### WHAT IS REQUIRED
Please carry on the post below about Andrew Sullivan and a limited public insurance option, picking up after its final sentence.

### DOCUMENT TEXT
Start

Apparently Andrew Sullivan is leaning towards
support of a (limited) public insurance option, and as Andrew goes, so goes the nation. Historically, anyway. He says:
...on the public option, I'm still behind. I don't want to see a stealth government take-over of private health insurance, but I can see the case for a limited public option. Clear restrictions on the buying power of such a program would ease my concern. But if a public option can streamline overhead, pioneer less bureaucracy, and keep the private sector on its toes - as public universities can private ones - I'm not opposed. Why would anyone be? The key is reining in its unfair advantages while encouraging its fair ones.
So Andrew seems to believe that there is some good reason to keep private insurers around, even when a public option exists.

End

### Pointing data for text and elements
Start

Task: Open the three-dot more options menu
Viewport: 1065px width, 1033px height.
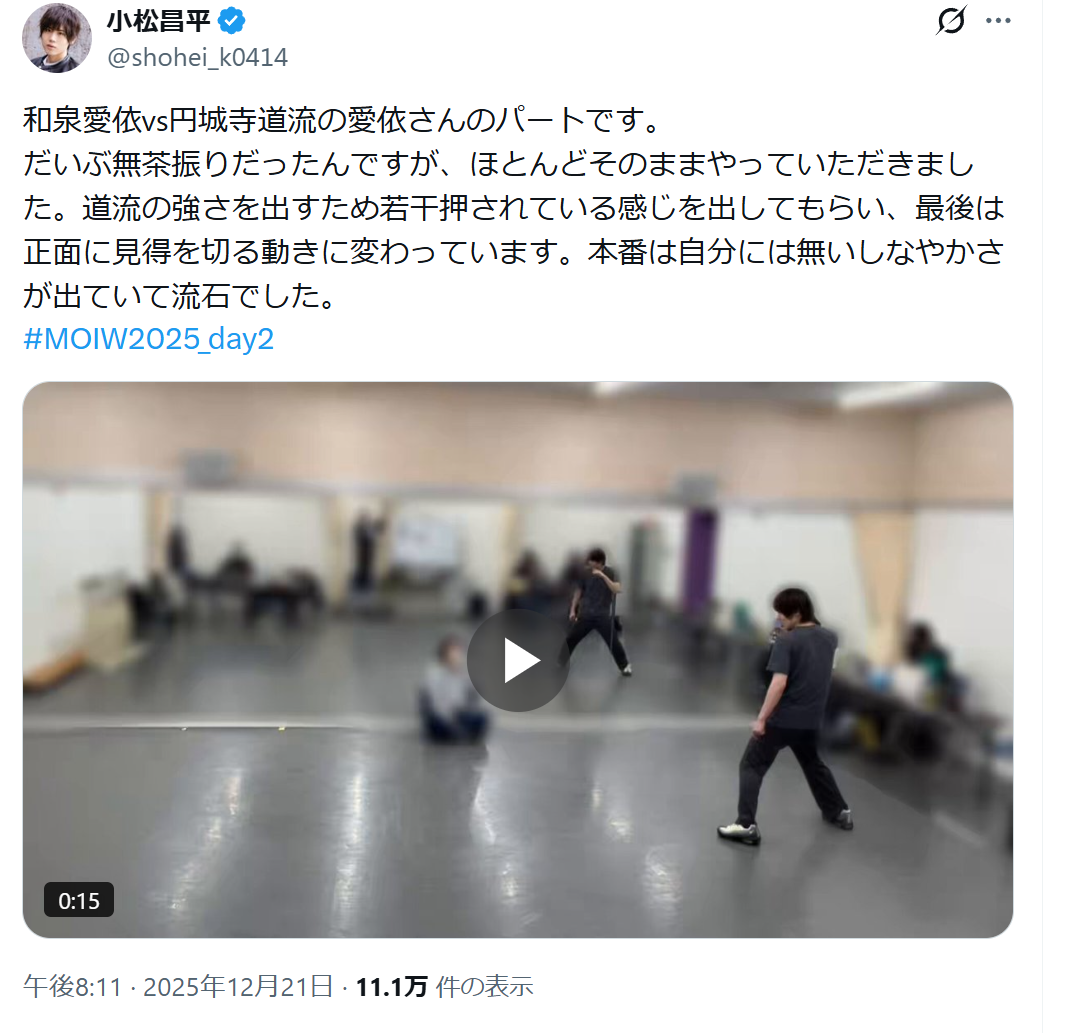Action: pyautogui.click(x=998, y=21)
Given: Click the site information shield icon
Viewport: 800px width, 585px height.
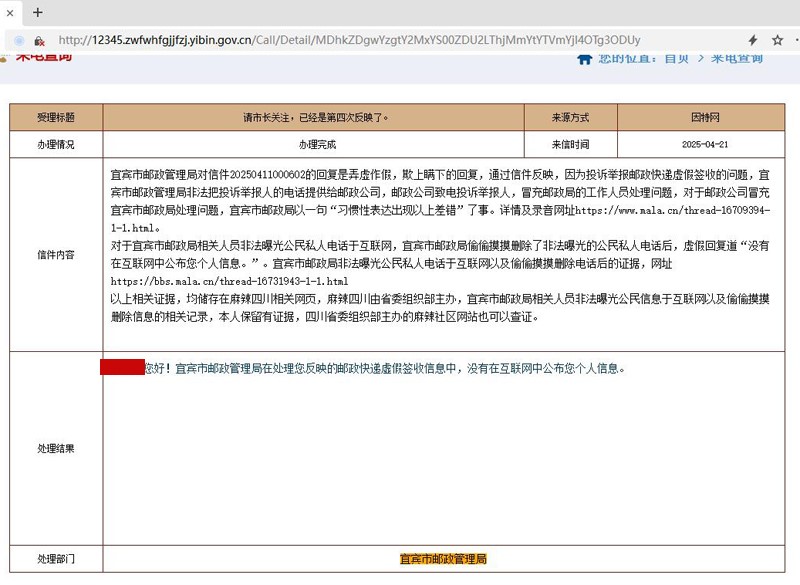Looking at the screenshot, I should pos(19,40).
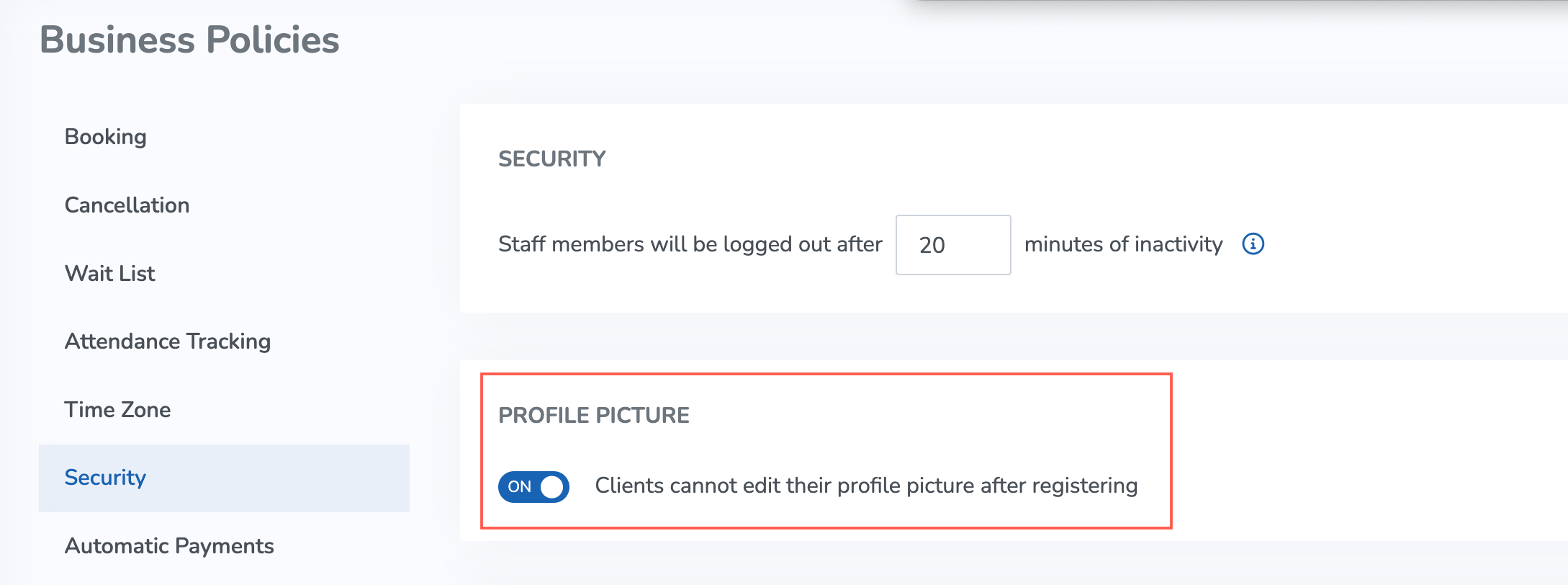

End

### RESPONSE BELOW
This makes me wonder: what is the virtue
of private insurance? I'm really curious about this, and ten minutes of Googling didn't turn up any compelling answers; so maybe some of you smart people can enlighten me. What, exactly, do private health insurance providers contribute to our society? Obviously they employ a lot of people, but that does not strike me as enough of a reason for their continued existence, if their other effects are generally negative. Those people could be more usefully employed doing other things, like, I dunno, hyperinflating the values of some overcomplicated security instruments that no one else understands. It seems obvious that a corporation whose financial interest lies in pleasing its stockholders by maximizing profitability is not going to act in the best interests of its customers, if it can get away with not doing so.
And let's face it: insurance companies can get away with it. With a durable product, like a car or a computer, you generally get a warranty, and if it doesn't work as you expect, you can return it; or at the very least, refuse to purchase that product again and thus punish the supplier economically. But with health insurance, it's different. By the time you find out it's broken (that is, you need coverage that your insurance isn't going to come through with), it's already too late for you to shop around
. You're now damaged goods, a pre-existing condition. Not to put too fine a point on it: you're screwed. So the usual economic incentives and constraints seem not to apply.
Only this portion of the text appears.